GOV.UK Site search alerts and monitoring

Last updated: 12 Jan 2026

As described in GOV.UK Search: How it works there are two search stacks on GOV.UK. This page includes information on the monitoring and alerting for GOV.UK site search only.

Monitoring and alerting tools

Sentry

Sentry is set up to track application errors from Finder Frontend, Search API v2 and Search API v2 beta features including the sync process and API calls from frontend apps.

All environments are configured for Slack notifications. Production alerts are routed to #govuk-search-alerts, while alerts for other environments are sent to #govuk-search-alerts-nonprod.

Kibana

Kibana can be used to query application logs as per all other GOV.UK apps.

Grafana

The GOV.UK Search Grafana dashboard visualizes core metrics for site search.

Alertmanager

Alertmanager is used to monitor metrics in Prometheus, and send notifications when metrics cross predefined thresholds.
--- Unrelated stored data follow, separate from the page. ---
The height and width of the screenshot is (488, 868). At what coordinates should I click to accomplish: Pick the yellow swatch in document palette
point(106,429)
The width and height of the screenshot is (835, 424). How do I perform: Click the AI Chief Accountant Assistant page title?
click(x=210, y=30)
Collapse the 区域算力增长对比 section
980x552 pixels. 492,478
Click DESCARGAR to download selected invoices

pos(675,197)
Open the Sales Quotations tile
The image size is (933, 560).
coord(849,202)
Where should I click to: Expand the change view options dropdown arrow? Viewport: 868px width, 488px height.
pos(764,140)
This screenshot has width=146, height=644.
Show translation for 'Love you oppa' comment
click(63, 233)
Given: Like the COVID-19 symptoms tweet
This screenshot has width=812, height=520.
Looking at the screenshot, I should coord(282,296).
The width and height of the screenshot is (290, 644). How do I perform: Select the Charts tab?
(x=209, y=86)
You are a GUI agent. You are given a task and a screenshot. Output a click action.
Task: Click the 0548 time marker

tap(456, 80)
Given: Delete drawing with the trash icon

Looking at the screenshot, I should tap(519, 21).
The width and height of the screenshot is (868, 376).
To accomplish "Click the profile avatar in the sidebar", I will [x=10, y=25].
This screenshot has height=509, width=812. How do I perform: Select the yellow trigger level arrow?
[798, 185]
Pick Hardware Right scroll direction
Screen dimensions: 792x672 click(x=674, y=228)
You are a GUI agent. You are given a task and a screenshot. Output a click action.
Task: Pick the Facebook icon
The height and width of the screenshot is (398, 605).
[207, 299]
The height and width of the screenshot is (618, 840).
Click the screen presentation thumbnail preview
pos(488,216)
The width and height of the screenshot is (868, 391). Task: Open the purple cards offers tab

All environments are configured for Slack notifications. Production alerts are routed to #govuk-search-alerts, while alerts for other environments are sent to #govuk-search-alerts-nonprod.

Alert types and how to handle them

Degradation of service alerts

We monitor and alert on both Search API v2 success rates, and Google Vertex response times.

Search API v2 success rates

We have an informal SLO to maintain a search and autocomplete success rate of about 99.99% over any 24 hour period. There are currently four Alertmanager rules configured in govuk-helm-charts to send notifications on Slack, if rates drop below this:

SearchDegradedAcute 5 minute rolling success rate for search requests has dropped below 99% for more than 10 minutes.
SearchDegradedMid 1 hour rolling success rate for search requests has dropped below 99.9% for more than 2 hours.
SearchDegradedLong 24 hour rolling success rate for search requests has dropped below 99.99% for more than 24 hours.
AutocompleteDegradedAcute 5 minute rolling success rate for autocomplete requests has dropped below 90% for more than 10 minutes.

Google Vertex AI Search request durations

There is currently one Alertmanager rule configured in govuk-helm-charts, HighVertexP90Latency, which sends notifications in Slack if requests to Google Vertex’s Search endpoint exceed acceptable duration thresholds.

Causes and steps to take in the event of a degradation of service alert firing

We are aware of the following occasional errors which should not be considered critical and do not need intervention unless they occur consistently for a large number of users and don’t go away by themselves within a few minutes.

Google::Cloud::DeadlineExceededError A timeout occurred on the Google API
Google::Cloud::InternalError An internal error occurred on the Google API
AMQ::Protocol::EmptyResponseError RabbitMQ sent an unexpected response, possibly due to restarting (the listener will restart by itself in most cases)

If these errors persist and trigger the degradation of service alerts, this indicates an issue with GCP or Google Vertex AI Search.

Login to the Google Cloud console, and make sure that the project Search API v2 Production is selected.
Under “APIs & Services” in the GCP Console, review the Discovery Engine API usage for traffic and error rates.
Issues with Vertex should be raised with Google.

Degradation of search quality alerts

We have additional Alertmanager rules related to search result quality configured in govuk-helm-charts to send notifications on Slack, if search quality drops below given thresholds:

SearchQualityDegradedBinaryRecall Top 3 recall for the binary sample query set has dropped below 90% (“warning” level), and below 80% (“critical” level).
SearchQualityDegradedClickstreamNDCG Top 10 NDCG for the clickstream sample query set has dropped below 85% (“warning” level), and below 75% (“critical” level).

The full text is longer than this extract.